• Stated goal: Return every line of the records that contains the string "green", copying each one in full.

— BEGIN Stored data —

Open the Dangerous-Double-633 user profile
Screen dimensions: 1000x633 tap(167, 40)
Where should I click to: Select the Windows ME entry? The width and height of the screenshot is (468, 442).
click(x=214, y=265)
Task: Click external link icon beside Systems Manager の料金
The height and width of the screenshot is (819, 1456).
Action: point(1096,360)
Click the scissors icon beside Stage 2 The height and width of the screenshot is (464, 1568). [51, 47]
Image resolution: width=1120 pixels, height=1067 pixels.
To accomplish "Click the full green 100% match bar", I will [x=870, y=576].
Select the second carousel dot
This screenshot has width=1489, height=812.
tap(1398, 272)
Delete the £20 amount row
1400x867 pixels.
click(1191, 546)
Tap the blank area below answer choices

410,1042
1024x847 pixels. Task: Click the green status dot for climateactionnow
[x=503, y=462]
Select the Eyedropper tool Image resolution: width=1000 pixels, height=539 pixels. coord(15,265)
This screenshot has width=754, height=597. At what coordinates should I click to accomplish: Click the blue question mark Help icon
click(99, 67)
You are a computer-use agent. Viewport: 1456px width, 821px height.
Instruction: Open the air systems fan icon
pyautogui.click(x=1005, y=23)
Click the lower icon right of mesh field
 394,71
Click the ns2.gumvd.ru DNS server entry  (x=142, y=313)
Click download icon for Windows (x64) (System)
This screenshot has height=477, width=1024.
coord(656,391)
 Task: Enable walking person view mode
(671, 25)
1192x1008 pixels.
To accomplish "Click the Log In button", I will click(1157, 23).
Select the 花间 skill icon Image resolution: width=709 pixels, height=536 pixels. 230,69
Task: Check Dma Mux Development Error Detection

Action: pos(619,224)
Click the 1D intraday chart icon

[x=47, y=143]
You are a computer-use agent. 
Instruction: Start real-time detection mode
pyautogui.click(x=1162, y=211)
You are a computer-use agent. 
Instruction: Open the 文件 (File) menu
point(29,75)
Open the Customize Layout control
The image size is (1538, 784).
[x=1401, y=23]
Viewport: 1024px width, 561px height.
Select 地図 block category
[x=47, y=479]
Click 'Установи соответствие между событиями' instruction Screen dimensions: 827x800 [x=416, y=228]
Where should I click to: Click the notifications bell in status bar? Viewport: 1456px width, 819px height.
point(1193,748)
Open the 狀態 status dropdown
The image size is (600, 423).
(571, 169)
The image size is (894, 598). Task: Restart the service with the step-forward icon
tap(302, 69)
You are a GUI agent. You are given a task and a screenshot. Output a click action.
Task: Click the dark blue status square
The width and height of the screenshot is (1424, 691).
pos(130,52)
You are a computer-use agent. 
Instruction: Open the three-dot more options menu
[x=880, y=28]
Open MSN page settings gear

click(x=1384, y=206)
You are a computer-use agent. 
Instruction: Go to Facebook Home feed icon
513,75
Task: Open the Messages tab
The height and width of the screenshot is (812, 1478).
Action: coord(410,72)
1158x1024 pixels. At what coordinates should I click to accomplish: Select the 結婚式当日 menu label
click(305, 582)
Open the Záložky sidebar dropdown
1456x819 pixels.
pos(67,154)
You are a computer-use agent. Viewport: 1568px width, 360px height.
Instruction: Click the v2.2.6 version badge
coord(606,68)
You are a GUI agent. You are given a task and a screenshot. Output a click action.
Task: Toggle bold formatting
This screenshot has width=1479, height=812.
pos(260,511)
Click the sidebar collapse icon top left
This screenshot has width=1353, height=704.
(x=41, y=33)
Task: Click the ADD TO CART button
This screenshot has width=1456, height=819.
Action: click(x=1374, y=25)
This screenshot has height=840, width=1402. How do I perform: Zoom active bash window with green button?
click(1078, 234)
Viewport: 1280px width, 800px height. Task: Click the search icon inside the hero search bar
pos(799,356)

— END Stored data —

• Written solution:
To accomplish "Click the full green 100% match bar", I will [x=870, y=576].
1024x847 pixels. Task: Click the green status dot for climateactionnow
This screenshot has height=840, width=1402. How do I perform: Zoom active bash window with green button?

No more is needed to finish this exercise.